**EXERCISE TASK**
In the Page excerpt below on self-hosting setup, which Supabase compute size is available on the free tier?

**PAGE EXCERPT**

For --supabase-compute-size, only “nano” is available on the free tier of Supabase. If you want to use a larger size, you will need to upgrade your organization to a paid plan.

  • --creds-file or -c: Path to credentials file (default: creds.json)
  • --supabase-compute-size or -s: Size of the Supabase compute instance (default: small)
    • Available sizes: nano, micro, small, medium, large, xlarge, 2xlarge, 4xlarge, 8xlarge, 12xlarge, 16xlarge
  • --invitation-email-service or -i: Email service for sending organization invitations (default: gmail)
    • Available services: gmail, outlook, yahoo, zoho, fastmail

Example usage:

judgment self-host main \
--root-judgment-email root@example.com \
--root-judgment-password password \
--domain-name api.example.com \
--creds-file creds.json \
--supabase-compute-size nano \
--invitation-email-service gmail

This command will:

  1. Create a new Supabase project
  2. Create a root Judgment user in the self-hosted environment with the email and password provided
  3. Deploy the Judgment AWS infrastructure using Terraform
  4. Configure the AWS infrastructure to communicate with the new Supabase database
  5. * Request an SSL certificate from AWS Certificate Manager for the domain name provided
  6. ** Optionally wait for the certificate to be issued and set up the HTTPS listener

* For the certificate to be issued, this command will return two DNS records that must be manually added to your DNS registrar/service.

**STORED DATA**
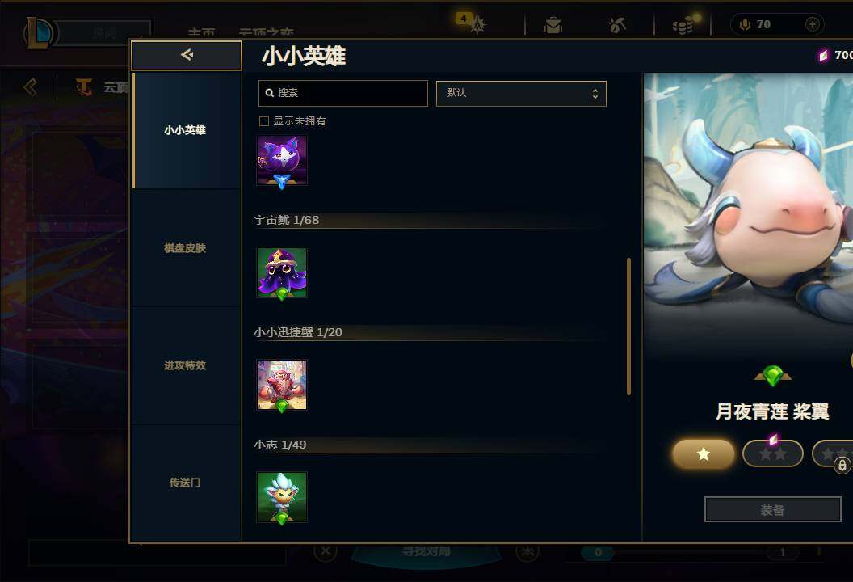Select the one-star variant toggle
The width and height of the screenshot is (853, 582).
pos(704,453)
* * *
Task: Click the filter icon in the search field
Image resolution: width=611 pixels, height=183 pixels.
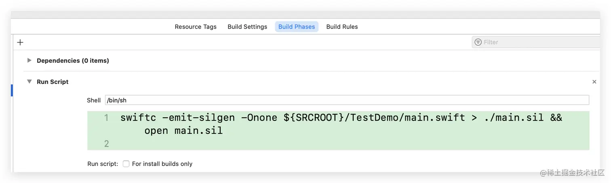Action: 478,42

**RESPONSE TO THE TASK**
Only "nano" is available on the free tier.